Я решил, что полчаса это ничего. Можно подождать.
Блин! Я плохо знал сибиряков! Ребята веселились не просто до утра. Их вечеринка продолжалась до обеда следующего дня. На пол падать они не собирались даже после этого.
5
Утром мы постояли на станции Архара (населенной, надо думать, архаровцами) и с Дальневосточной выехали на Забайкальскую железную дорогу.
Местные жители подготовили к нашему приезду столики со своими товарами: пиво, китайская лапша, жаренные куриные ноги. Большие кедровые шишки издалека были неотличимы от ананасов.

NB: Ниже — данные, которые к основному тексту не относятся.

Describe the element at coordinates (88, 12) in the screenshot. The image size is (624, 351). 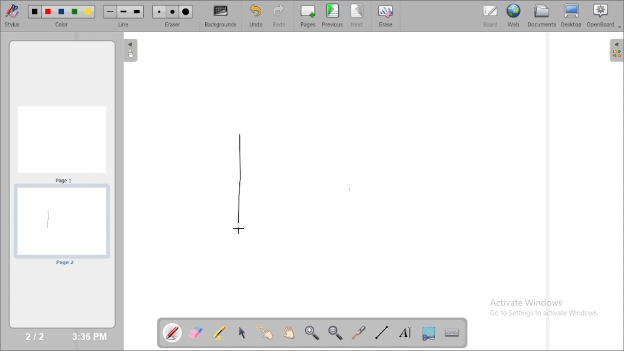
I see `Color 5` at that location.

К дверям вагона подбегают барышни. Толстые куртки на меху. Спортивные штаны с полосками. Из-под штанов торчит обувь на шпильке. Барышни торгуют пирожками и связками колбас.
Пассажиры бродили между столиками без верхней одежды. Одна женщина — в халате и с голыми ногами. Температура вне вагона была ниже —25 °С. Я выкурил сигарету и тоже совершил несколько покупок.
Цены были смешными. За $1,20 я запасся едой на два дня вперед. Когда продавец отсчитывал мне сдачу, я разглядел, что у него по самую ладонь ампутированы отмороженные пальцы.
За время стоянки особый железнодорожный сотрудник успевал кувалдой отбить намерзшие под туалетом воду и экскременты. Помимо людей, по платформе бегали грязные мохнатые псы. Они знали: если с поднятой лапой посидеть у дверей вагона или громко подать голос, пассажиры могут кинуть еды.
Брошенный объедок означал для псов продолжение жизни. Поэтому в горло конкурентам вцеплялись они моментально. Когда им кидали еду (или становилось ясно, что ничего не светит), псы быстро перебегали к соседнему вагону.
Потом пассажиры попрыгали обратно в тепло. Продавцы завернули пивные бутылки в теплые тряпочки и убрали их в сумки. На таком морозе пиво замерзает и в клочья рвет бутылку уже через десять минут.
Погрузив товары на санки, аборигены убрели в поселок. До следующего утра бизнеса больше не будет.
6
После стоянок на крупных станциях пассажиры брались за еду. Основным блюдом была китайская лапша быстрого приготовления. Такая лапша давно стала русским национальным блюдом.
В соседнем купе, помимо веселых экологов, ехал молодой китаец. Один раз я спросил у него, нравится ли ему эта лапша?
— В России китайская лапша плохая. Мяса совсем нет. В Китае вместе с такой лапшей продают два блинчика настоящего мяса. Жирного. Кушать приятно!
Китаец был совсем молодой. Белый свитер, черные брюки, белые носки, черные ботинки. Черная челка, круглое белое лицо. Сзади из-под брючного ремня у него торчали вязаные рейтузы, надетые под брюки для тепла.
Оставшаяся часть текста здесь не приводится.